In 1973, the famous study of Darley and Batson examined altruism by setting up an experiment with seminary students enrolled in a religious course. They completed questionnaires about their religion and then were asked to move from one building to another for the lecture to continue. On their way from building to building, they encountered a person slumped in an alley in need of assistance and examined what would happen. The one variable in this experiment was the amount of urgency the person felt in getting from one building to the other. They were then judged on a scale of helpfulness to the victim from 0 = failed to notice to 5 = refused to leave or insisted on taking him somewhere. Interestingly the major distinction between helping and non-helping behavior was in the hurriedness of the subject. In all, 40% of seminarians helped the victim, but in a low hurry situation 63% helped as compared to a high hurry situation where only 10% stopped to help. They did note that many subjects who did not stop appeared distressed or anxious upon arrival at their destination, to me speaking to their internal conflict. They weighed more heavily the tasks in the forefront of their mind over what they felt in a more subtle way was the right thing to do. I think we are all susceptible to this dilemma. I have found myself rushing by situations in which I would normally help when I have been pressed for time or under psychological stress to do other tasks. I am not proud of this fact, but believe it is one we should be aware of. If your resident/physician/care team member is pushed for time, their ability to process and receive messages from the current situation may be impaired. This is of far greater import to address than to add strategic napping to their day.

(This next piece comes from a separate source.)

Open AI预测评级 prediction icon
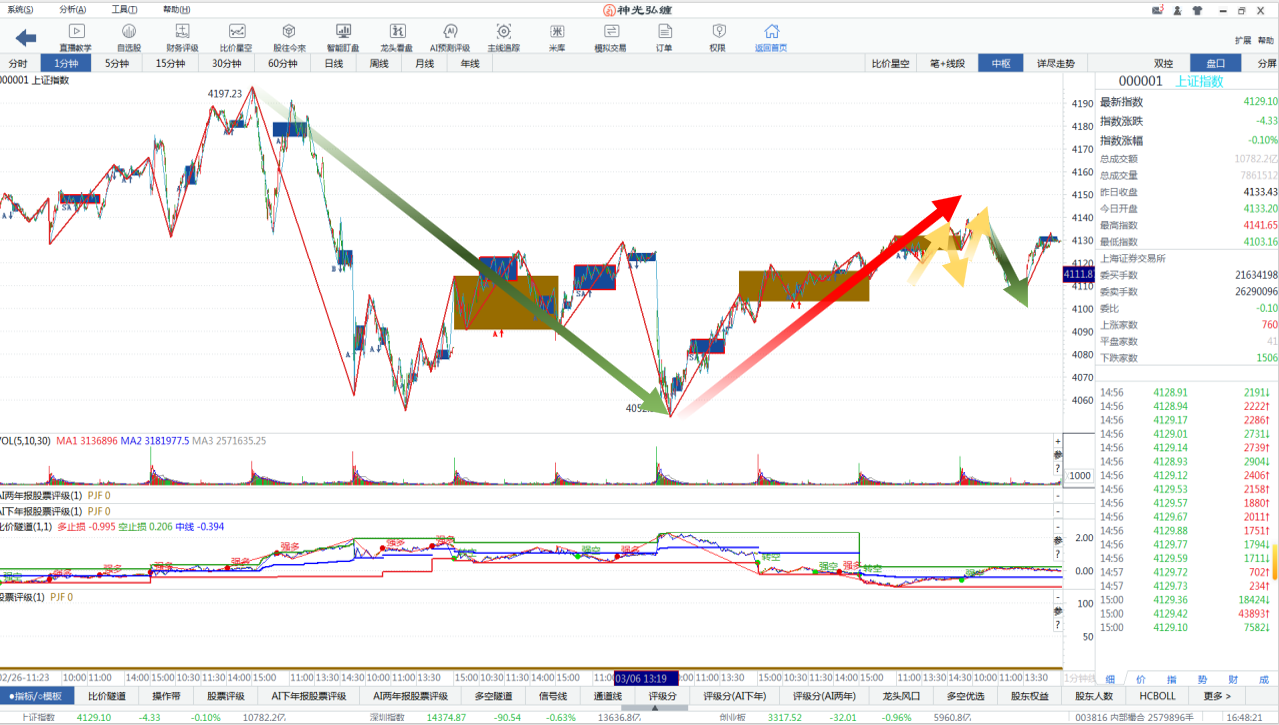The height and width of the screenshot is (725, 1279). click(x=449, y=38)
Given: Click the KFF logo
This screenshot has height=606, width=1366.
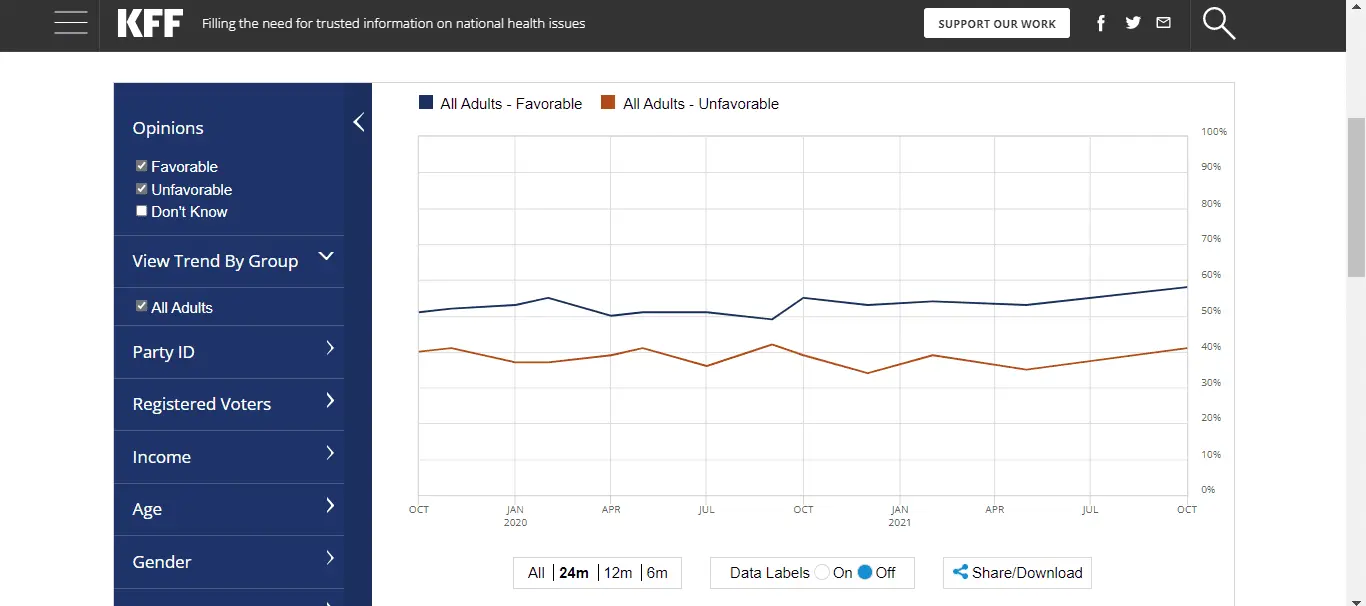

During training we were taught to respect the forces of traction and counter-traction. Push and pull. Back and forth. Surgery is an art that requires a partner and optimization of this paired act is a goal to strive for. Many of us can relate to working on a project, playing an instrument with a band, dancing with another, or playing a group sport. All of these require action and reaction and we all can relate to the satisfaction that comes when the forces align and you are in harmony with your partner, your teammate, your patient, or the process itself. Time ceases to have meaning, all other stimuli or forces are tuned out and you are perfectly focused on the task at hand. This is surgery at its finest, but we must eliminate the background noise and allow our practitioners to find their center in order to move this process forward. As physicians, we create our own insulation to allow us to do our job, to see what we see every day and still continue on. However, we need to manage this dynamic carefully and be wary of creating a chasm rather than a buffer.